Highly skilled hackers have been exploiting a critical zero-day vulnerability in a firewall product from Palo Alto Networks, leading to multiple corporate networks being compromised. Security researchers have categorized the vulnerability, known as CVE-2024-3400, as a maximum severity rating of 10.0 due to its potential impact.

The exploit, which has been actively used for at least two weeks, allows hackers to execute malicious code with root privileges. This essentially grants them the highest level of system access, making it easier for them to infiltrate and control targeted networks. Firewalls, VPNs, and file-transfer appliances have become increasingly attractive targets for cybercriminals due to the numerous vulnerabilities they possess and their direct access to sensitive network segments.

The zero-day vulnerability affects PAN-OS 10.2, PAN-OS 11.0, and/or PAN-OS 11.1 firewalls when the GlobalProtect gateway and device telemetry are enabled. Despite the ongoing attacks and increasing risks, Palo Alto Networks has not issued a patch for the vulnerability. They are, however, urging affected customers to follow provided mitigation guidance and workarounds.

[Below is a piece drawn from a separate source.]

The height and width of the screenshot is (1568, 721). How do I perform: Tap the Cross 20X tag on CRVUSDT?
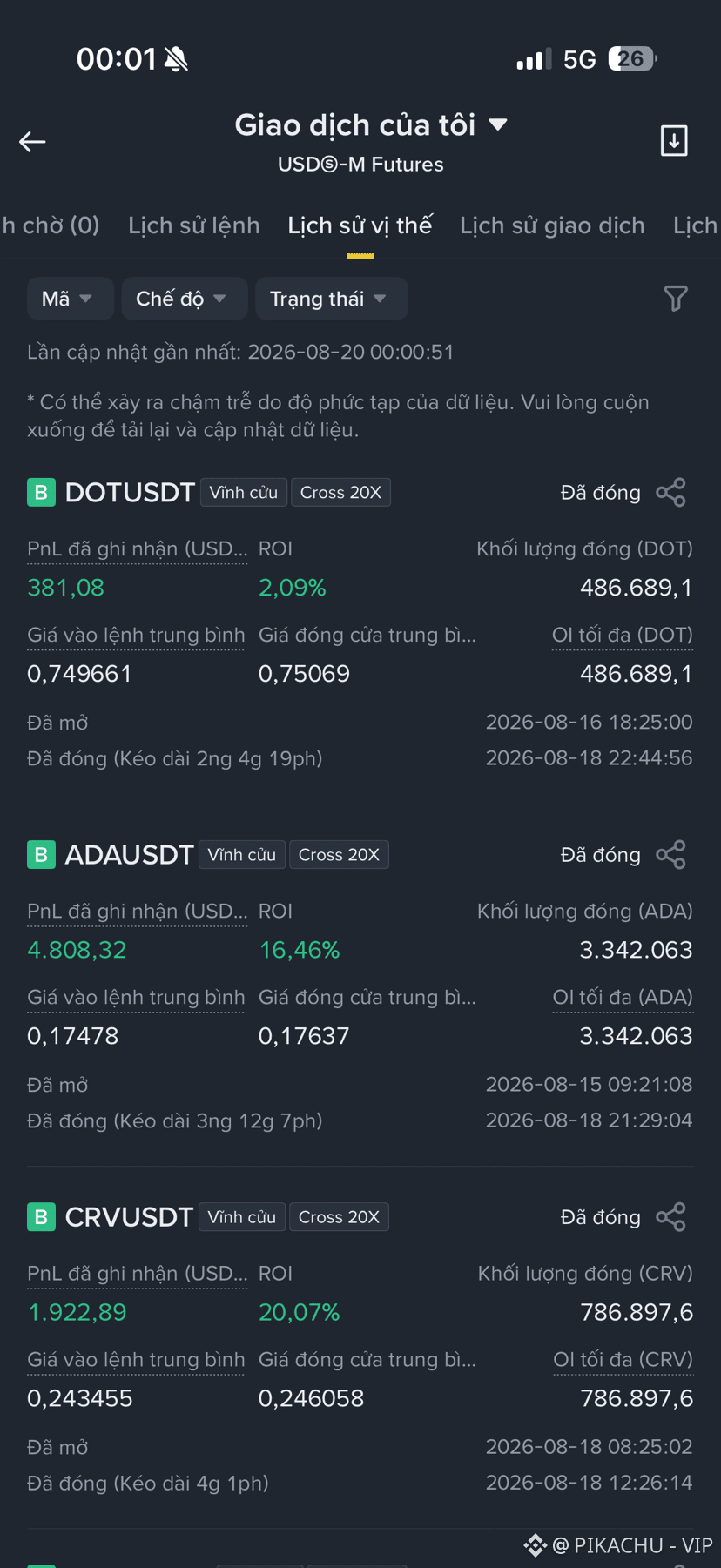[339, 1216]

The security firm Volexity, which discovered the zero-day attacks, believes that the hackers responsible are likely to be highly capable and potentially backed by a nation-state due to the sophistication of their attacks and the targeted organizations. At present, only one threat group, tracked as UTA0218, has been observed leveraging this vulnerability in limited attacks.

Volexity predicts that as news of the vulnerability spreads, more threat groups will join in exploiting CVE-2024-3400. Similar to recent zero-day incidents involving products from other prominent companies, an increase in exploitation is expected over the coming days. Volexity emphasizes the urgency for organizations to quickly implement recommended mitigations and conduct thorough compromise reviews of their network devices.

The first instances of attacks believed to be carried out by UTA0218 were observed on March 26, where the group tested the exploitability of the vulnerability by placing zero-byte files on firewall devices. Over the following days, unsuccessful attempts were made to install a backdoor, until finally, the hackers succeeded in deploying malicious payloads. Moreover, the threat group has introduced custom post-exploitation malware that has not been previously seen.

The backdoor employed by the attackers, coded in Python, allows them to execute additional commands on compromised devices through specially crafted network requests.

Industry experts and security researchers are urging affected organizations to be proactive in responding to this critical vulnerability. Immediate enforcement of mitigation measures and thorough internal investigations are crucial to averting potentially devastating consequences.

Palo Alto Networks has yet to provide a timeline for when the patch will be released, heightening the need for organizations to take appropriate action promptly.